A short, practical checklist
- Maintain a separate OpenAI feed so you can write conversational descriptions, include reviews and Q&A inline, define relationships, and set participation flags per SKU.
- Keep identifiers clean: GTIN where available; otherwise brand plus MPN; never recycle id.
- Pair sale_price with sale_price_effective_date; include availability_date for preorders; validate currency codes.
- Update whenever product, price, or availability changes—fifteen-minute exports are supported and recommended.

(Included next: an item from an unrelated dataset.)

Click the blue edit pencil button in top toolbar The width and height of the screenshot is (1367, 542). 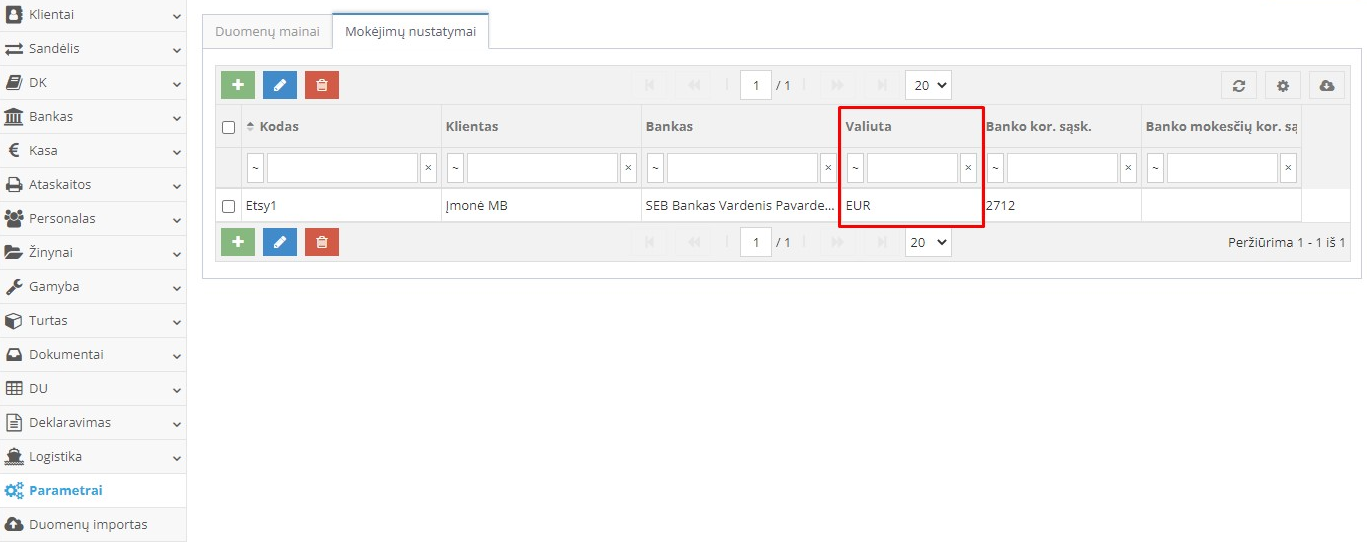(280, 85)
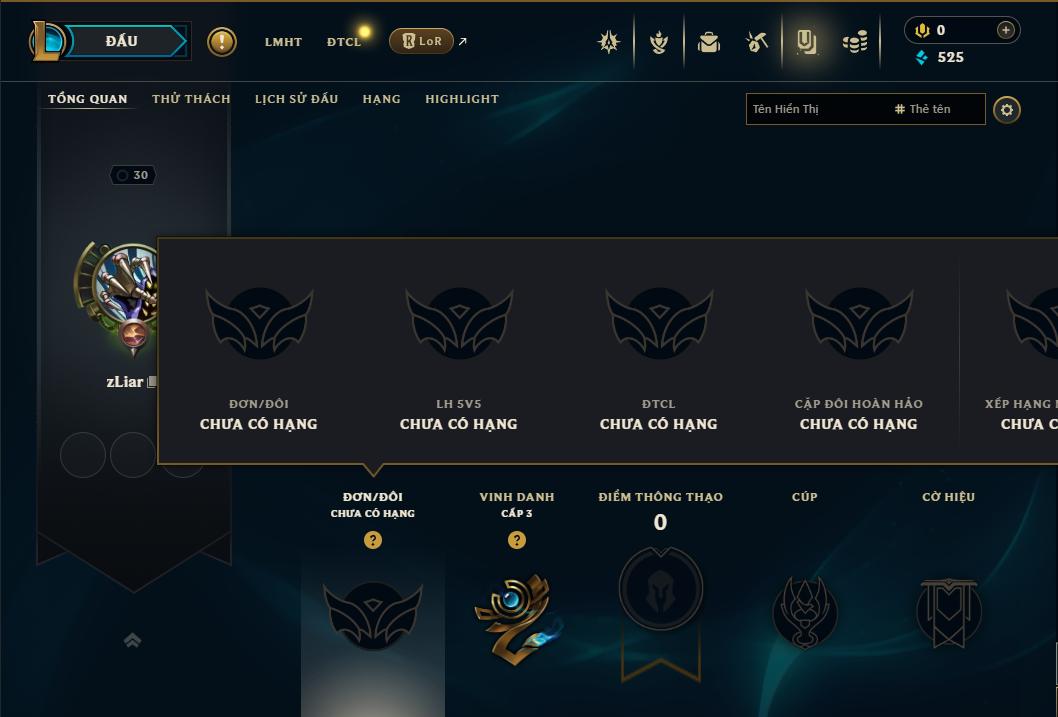Click the Vinh Danh question mark icon
1058x717 pixels.
coord(517,540)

- Start with discovery enabled and checkout off; enable checkout per SKU once stock, taxes, and shipping are proven.
Closing thought
Previously, your shopping feed was a supporting document that needed to line up with your PDPs and help an ad platform target the right queries. In the agentic era, your feed is the main character: it’s the content the assistant reads, reasons over, and uses to recommend the right bundle, answer the buyer’s objections, and—in many cases—complete the order. That’s why this isn’t “just SEO.” It’s the connective tissue between product truth, persuasive storytelling, and a new, conversational shopping surface.